Qcodo is an open-source PHP web application framework which builds an object-relational model (ORM), CRUD (create, retrieve, update, delete) UI pages, and AJAX hooks from an existing data model. It additionally includes a tightly integrated HTML and JavaScript form toolkit which interfaces directly with the generated entities. It is a robust, comprehensive framework which can be utilized by small and large Web applications alike.

== Structure ==
The framework consists of three main components: a code generator, QForms (OOP generated stateful Ajax- or server-processed webform), QQuery (OOP based SQL query builder) -- all of which can be used independently of each other. The code generator parses an existing relational database structure, and builds an object-relational mapping (ORM), as well as several remote interfaces (SOAP, AJAX) to the ORM. The ORM in Qcodo can be extended to provide user-maintained functionality (via object subclassing). QForms is an ASP.NET-inspired templating engine in which each form element is an object exposing its functionality and state via methods and attributes.

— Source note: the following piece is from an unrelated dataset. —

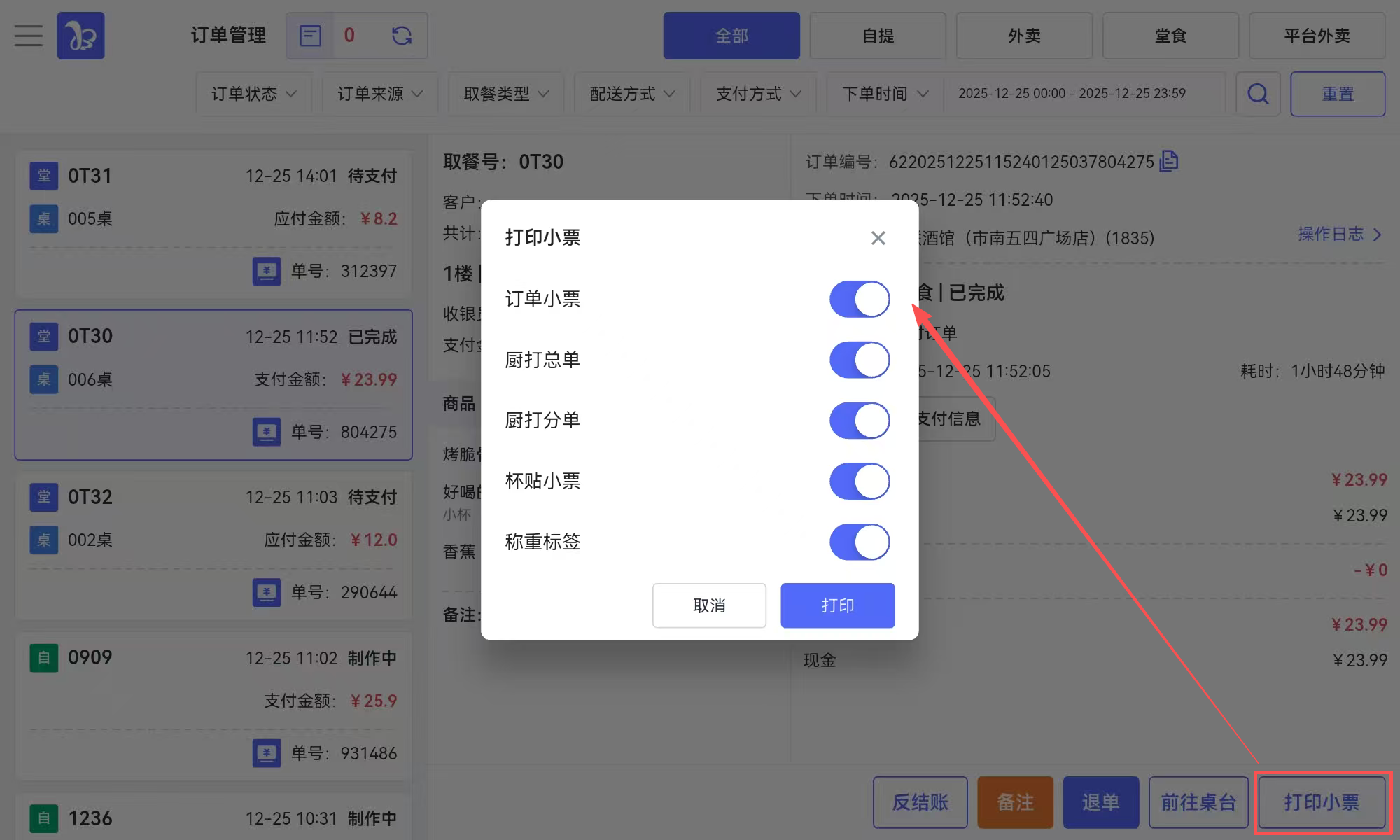
Task: Toggle off the 订单小票 switch
Action: click(x=859, y=299)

QForms maintain page as well as form state, and include the ability to validate fields, trigger events, and associate AJAX calls. QForms bind tightly to the ORM, allowing developers to rapidly and iteratively change any of three components in the model–view–controller (MVC) architecture with little impact to the other components.

The Qcodo Package Manager (QPM) was introduced starting with Qcodo v0.4.0 to allow community members a much more streamlined and efficient way to post and share modules, enhancements and fixes of the Qcodo development framework with each other. The Qcodo.com website can be used to view user-submitted QPM packages that community members have contributed at the QPM Section of the website.

Qcodo was conceived and developed by Mike Ho, and his company Quasidea Development acts as the central maintainer with dozens of contributors from the Qcodo Community that provide new features and releases via the Qcodo website.

The website, itself, is written in Qcodo and custom developed for the community, including suite of tools like online forums, bug/issue tracking, online showcase and QPM management. It is integrated with GitHub to manage releases of the Qcodo Framework itself. The code for Qcodo.com is also open sourced and available at GitHub as well.

== Uses ==
The framework is mature and has been deployed in many production environments in everything from highly trafficked social networks to large Fortune 500 and government organizations, including:

- NASA Online Project Information System
- NASA Exploration Life Support
- Stanford University School of Medicine, Biomedical Informatics Research
- Uloop, the largest student-to-student Classifieds network
- Chess.com, the largest Chess-focused social network
- Academy of Country Music, the official website
- Delo.si, the official website of Delo, the major daily newspaper of Slovenia

== QCubed ==
A community driven fork, QCubed, was publicly launched on November 6, 2008.